Silvio Berlusconi è stato rinviato a giudizio, con l'accusa di concorso in corruzione in atti giudiziari, per la vicenda delle presunte dichiarazioni reticenti fatte dall'avvocato inglese David Mills in due processi milanesi. La decisione è stata presa dal Gup Fabio Paparella che, con la stessa accusa, ha mandato a giudizio anche Mills.

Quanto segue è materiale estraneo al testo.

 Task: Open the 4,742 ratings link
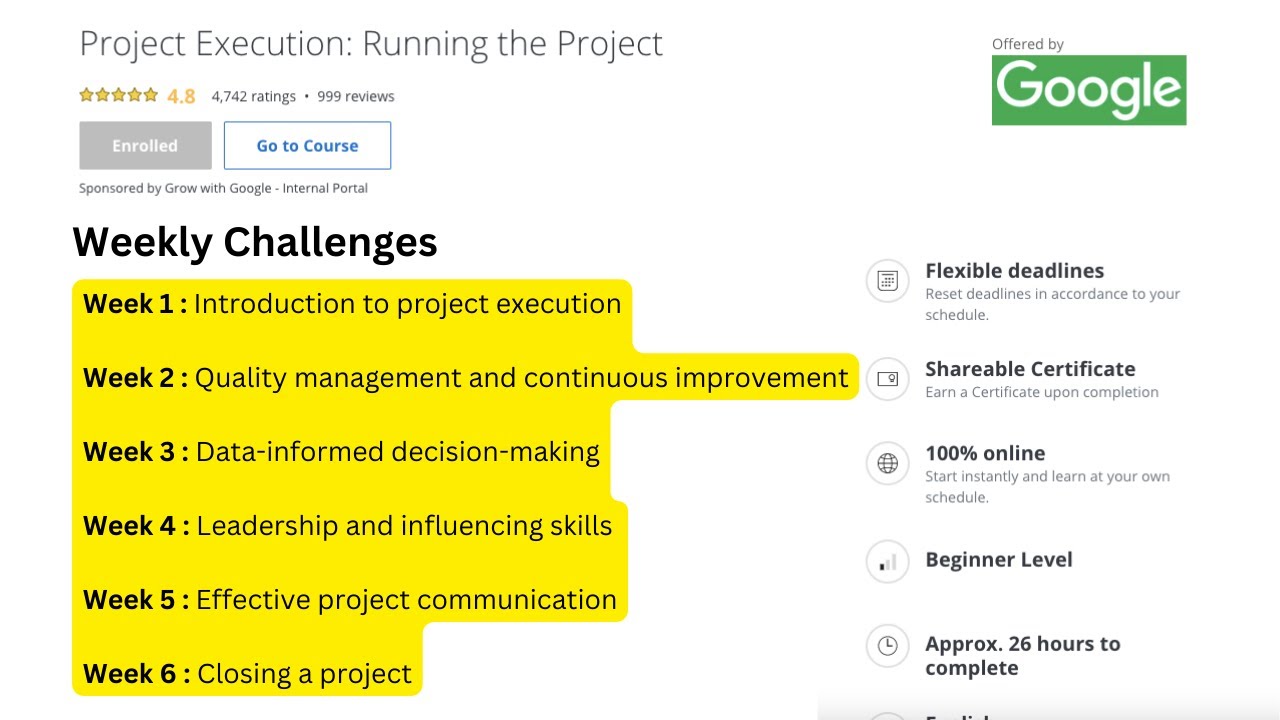click(253, 97)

Il rinvio a giudizio di Berlusconi arriva puntuale come una cambiale, preciso come un orologio svizzero, rumoroso come solo una magistratura straordinariamente pratica di giustizia ad orologeria sa fare. Prodi annaspa? Berlusconi lo doppia nei sondaggi di gradimento? L'attuale governo sta dando una delle peggiori dimostrazioni di dilettantismo, incapacità e accaparramento del potere della storia della seconda Repubblica? Confrontando il governo dell'Unione e quello del centrodestra, gli italiani si sono resi conto molto presto che lasciare la via vecchia per la nuova ha rappresentato un tragico errore, che l'Esecutivo Berlusconi aveva varato riforme straordinarie che oggi la sinistra sta cercando di cancellare?
Eccolo, arriva il soccorso rosso in toga. Già legati a doppio filo con la sinistra, grati a Prodi, che li ha rassicurati di modificare la Finanziaria per non compromettere i loro sontuosi aumenti di stipendio (quella delle toghe è l'unica categoria che guadagna paccate di soldi e non vengono definiti "ricchi" dall'attuale maggioranza), i magistrati sospendono lo sciopero ma i beneficiari ringraziano il premier con un assist giudiziario clamoroso.

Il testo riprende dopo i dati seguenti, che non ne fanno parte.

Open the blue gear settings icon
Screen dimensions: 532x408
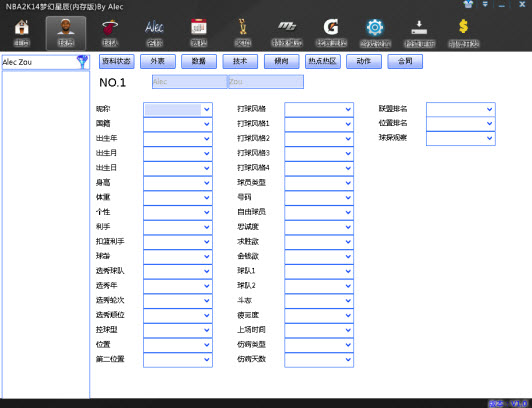[375, 27]
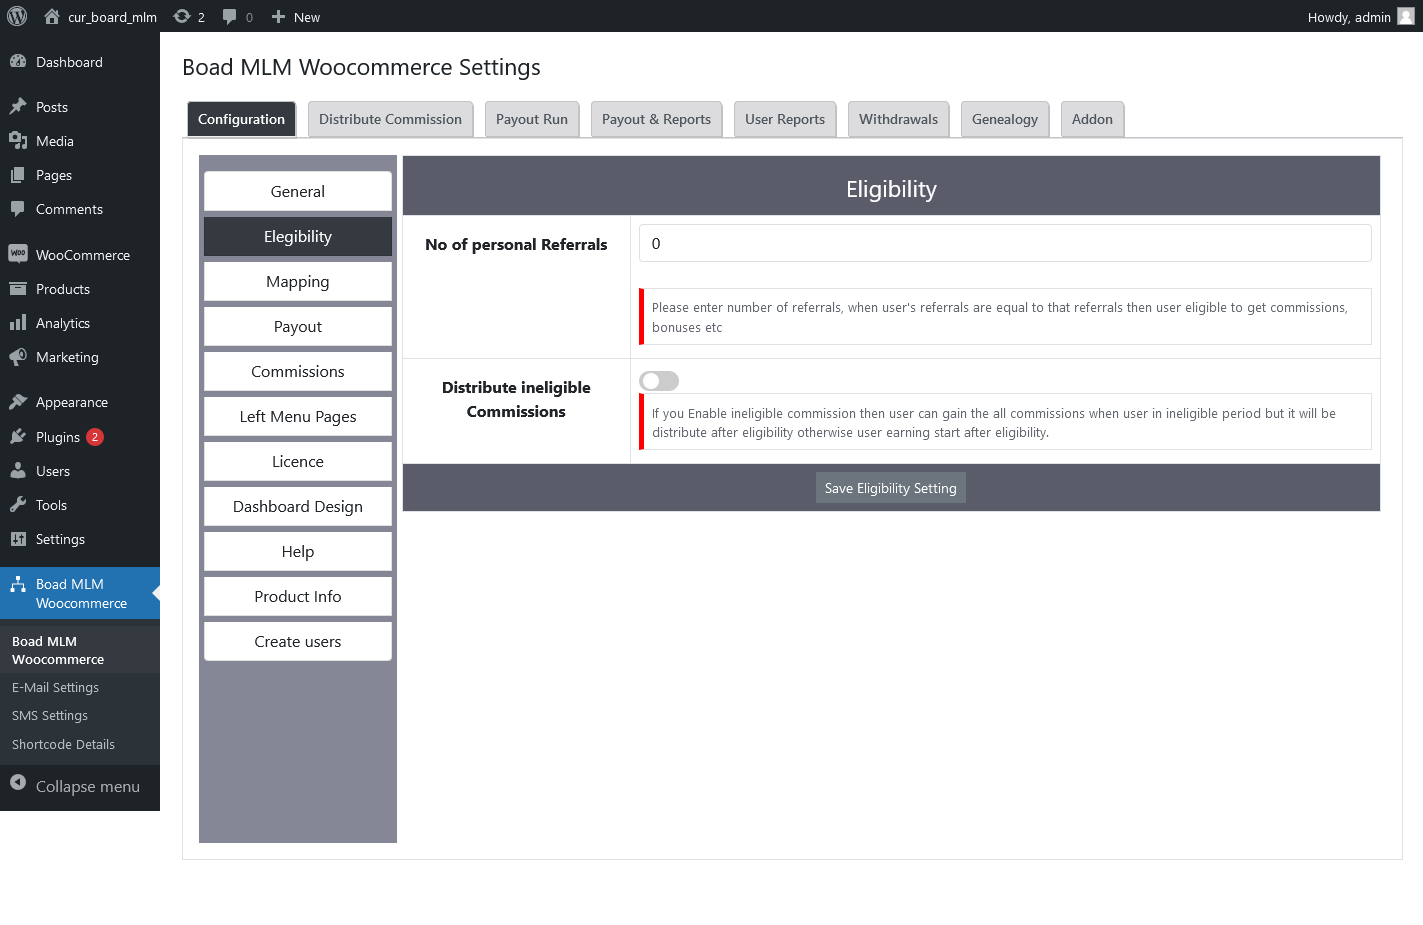Click the WordPress logo in the admin bar
Screen dimensions: 1423x925
click(15, 16)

Ma la decisione del Gup Paparella di mandare a giudizio Berlusconi per presunta corruzione in atti giudiziari non è clamorosa solo per la sua straordinaria coincidenza con il periodo peggiore per Prodi e migliore per il suo avversario.

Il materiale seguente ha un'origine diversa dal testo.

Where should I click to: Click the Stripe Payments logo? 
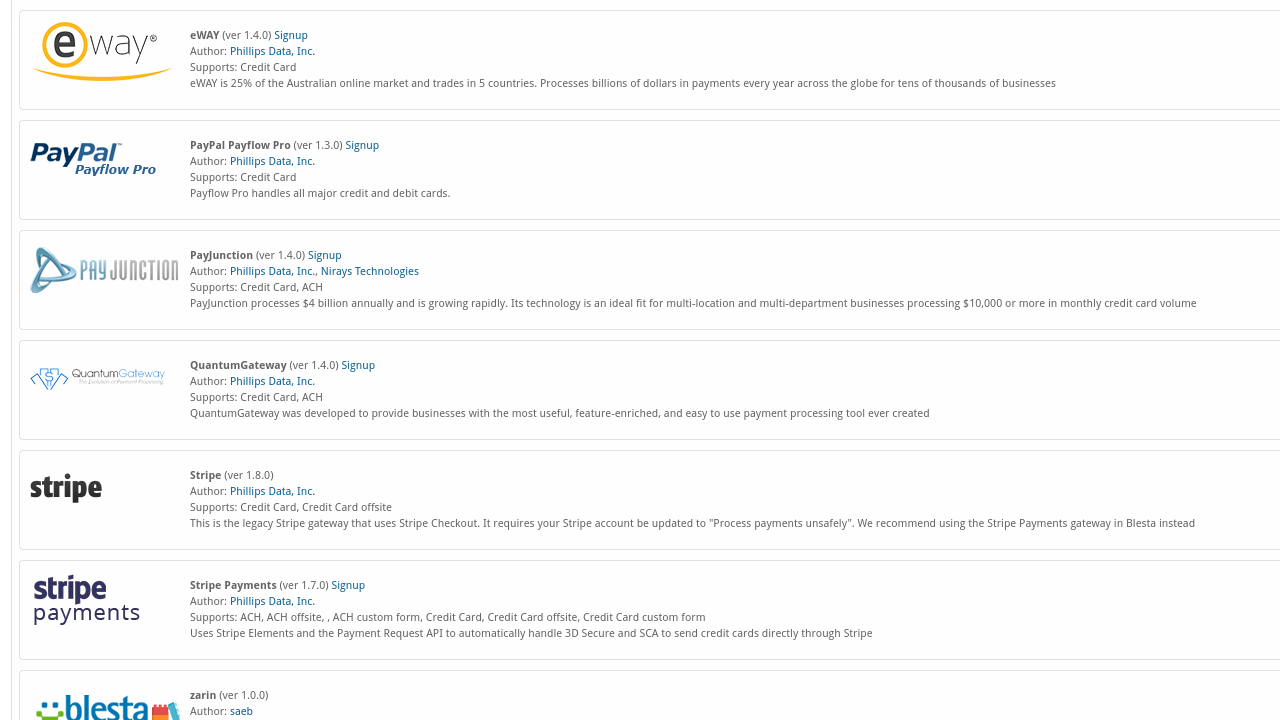(x=86, y=599)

La decisione è clamorosa perché presa in evidente, scandalosa, sprezzante violazione della legge. Proprio l'Ulivo nel '98 aveva varato l'incompatibilità tra Giudice per le indagini preliminari e Giudice per l'udienza preliminare. In sostanza, un Gup che si fosse già occupato di un imputato, che avesse già espresso nei suoi confronti un parere (compreso il rinvio a giudizio, che significa un'analisi di merito: ci sono prove sufficienti per processarlo), non poteva - per legge - tornare ad occuparsene.
Ecco perché la difesa di Berlusconi aveva ricusato il Gup Paparella: perché egli si era già abbondantemente occupato di Berlusconi ed era quindi non solo probabile ma certo un suo pregiudizio.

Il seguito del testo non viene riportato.